__Prompt__. Only one stretch of the listing below is wanted: the line with "Click the blue circle" and all lines after it. Reproduce that stretch exactly.
□ □ □
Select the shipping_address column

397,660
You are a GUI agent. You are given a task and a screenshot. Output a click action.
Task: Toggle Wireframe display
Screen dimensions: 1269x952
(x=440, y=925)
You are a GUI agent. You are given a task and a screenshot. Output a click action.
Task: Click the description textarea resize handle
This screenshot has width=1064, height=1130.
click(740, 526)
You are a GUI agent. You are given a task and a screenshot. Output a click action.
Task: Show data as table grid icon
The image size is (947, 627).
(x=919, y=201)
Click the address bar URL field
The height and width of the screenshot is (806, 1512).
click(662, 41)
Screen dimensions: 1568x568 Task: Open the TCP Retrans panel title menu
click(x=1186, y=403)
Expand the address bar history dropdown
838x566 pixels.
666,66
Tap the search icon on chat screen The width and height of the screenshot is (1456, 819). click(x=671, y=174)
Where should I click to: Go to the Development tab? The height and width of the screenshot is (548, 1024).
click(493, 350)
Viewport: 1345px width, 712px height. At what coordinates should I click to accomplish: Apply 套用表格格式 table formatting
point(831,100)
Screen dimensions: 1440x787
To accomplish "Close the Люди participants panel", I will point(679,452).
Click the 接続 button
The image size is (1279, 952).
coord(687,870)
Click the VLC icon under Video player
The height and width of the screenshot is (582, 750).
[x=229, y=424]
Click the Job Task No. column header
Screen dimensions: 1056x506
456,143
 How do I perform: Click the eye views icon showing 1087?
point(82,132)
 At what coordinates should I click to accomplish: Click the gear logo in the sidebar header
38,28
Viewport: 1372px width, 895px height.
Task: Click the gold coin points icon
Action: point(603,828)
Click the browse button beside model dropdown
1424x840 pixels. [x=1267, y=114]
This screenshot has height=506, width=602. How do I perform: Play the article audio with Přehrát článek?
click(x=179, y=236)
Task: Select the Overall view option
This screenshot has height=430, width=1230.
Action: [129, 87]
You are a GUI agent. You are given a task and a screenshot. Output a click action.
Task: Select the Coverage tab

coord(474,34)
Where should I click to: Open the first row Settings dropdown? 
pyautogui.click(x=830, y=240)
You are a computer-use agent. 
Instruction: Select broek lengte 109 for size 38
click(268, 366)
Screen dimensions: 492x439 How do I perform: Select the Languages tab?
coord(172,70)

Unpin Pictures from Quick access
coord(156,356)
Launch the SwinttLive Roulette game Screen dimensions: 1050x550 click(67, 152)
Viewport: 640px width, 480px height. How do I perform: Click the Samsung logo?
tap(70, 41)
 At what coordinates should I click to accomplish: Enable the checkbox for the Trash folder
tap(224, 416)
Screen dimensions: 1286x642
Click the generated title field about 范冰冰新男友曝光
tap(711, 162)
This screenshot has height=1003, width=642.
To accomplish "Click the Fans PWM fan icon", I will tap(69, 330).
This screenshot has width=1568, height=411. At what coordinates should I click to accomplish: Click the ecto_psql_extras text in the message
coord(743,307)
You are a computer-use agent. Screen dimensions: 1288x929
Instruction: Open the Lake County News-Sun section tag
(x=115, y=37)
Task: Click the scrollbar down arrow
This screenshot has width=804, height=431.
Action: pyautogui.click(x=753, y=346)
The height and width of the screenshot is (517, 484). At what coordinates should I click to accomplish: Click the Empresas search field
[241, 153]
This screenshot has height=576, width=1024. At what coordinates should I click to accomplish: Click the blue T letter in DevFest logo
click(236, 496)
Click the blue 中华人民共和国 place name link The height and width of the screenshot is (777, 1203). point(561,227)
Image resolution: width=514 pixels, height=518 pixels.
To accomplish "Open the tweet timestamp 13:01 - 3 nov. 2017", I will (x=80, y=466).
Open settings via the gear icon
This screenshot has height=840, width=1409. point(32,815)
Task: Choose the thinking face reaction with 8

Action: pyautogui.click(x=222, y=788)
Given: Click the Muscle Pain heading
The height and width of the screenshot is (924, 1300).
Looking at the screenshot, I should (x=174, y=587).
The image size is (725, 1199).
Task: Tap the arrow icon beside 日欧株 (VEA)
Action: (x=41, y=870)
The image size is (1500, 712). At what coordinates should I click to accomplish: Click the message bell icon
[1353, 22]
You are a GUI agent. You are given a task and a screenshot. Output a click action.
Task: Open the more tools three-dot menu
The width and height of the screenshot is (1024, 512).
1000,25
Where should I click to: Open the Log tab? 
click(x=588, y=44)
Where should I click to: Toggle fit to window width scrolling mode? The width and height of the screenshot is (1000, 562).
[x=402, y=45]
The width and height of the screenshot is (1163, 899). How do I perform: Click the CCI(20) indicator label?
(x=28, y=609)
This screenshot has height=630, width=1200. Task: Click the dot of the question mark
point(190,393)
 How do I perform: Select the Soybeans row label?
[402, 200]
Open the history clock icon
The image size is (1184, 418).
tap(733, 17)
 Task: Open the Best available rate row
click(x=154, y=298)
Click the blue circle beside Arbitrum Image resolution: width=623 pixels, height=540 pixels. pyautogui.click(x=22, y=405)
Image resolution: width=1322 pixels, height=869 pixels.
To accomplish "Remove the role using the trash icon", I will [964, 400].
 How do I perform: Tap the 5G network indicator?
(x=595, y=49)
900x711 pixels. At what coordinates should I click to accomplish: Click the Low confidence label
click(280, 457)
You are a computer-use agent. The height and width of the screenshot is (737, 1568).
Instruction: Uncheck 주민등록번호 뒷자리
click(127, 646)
□ □ □
__Result below__.
Click the blue circle beside Arbitrum Image resolution: width=623 pixels, height=540 pixels. pyautogui.click(x=22, y=405)
Image resolution: width=1322 pixels, height=869 pixels.
To accomplish "Remove the role using the trash icon", I will [964, 400].
 How do I perform: Tap the 5G network indicator?
(x=595, y=49)
900x711 pixels. At what coordinates should I click to accomplish: Click the Low confidence label
click(280, 457)
You are a computer-use agent. The height and width of the screenshot is (737, 1568).
Instruction: Uncheck 주민등록번호 뒷자리
click(127, 646)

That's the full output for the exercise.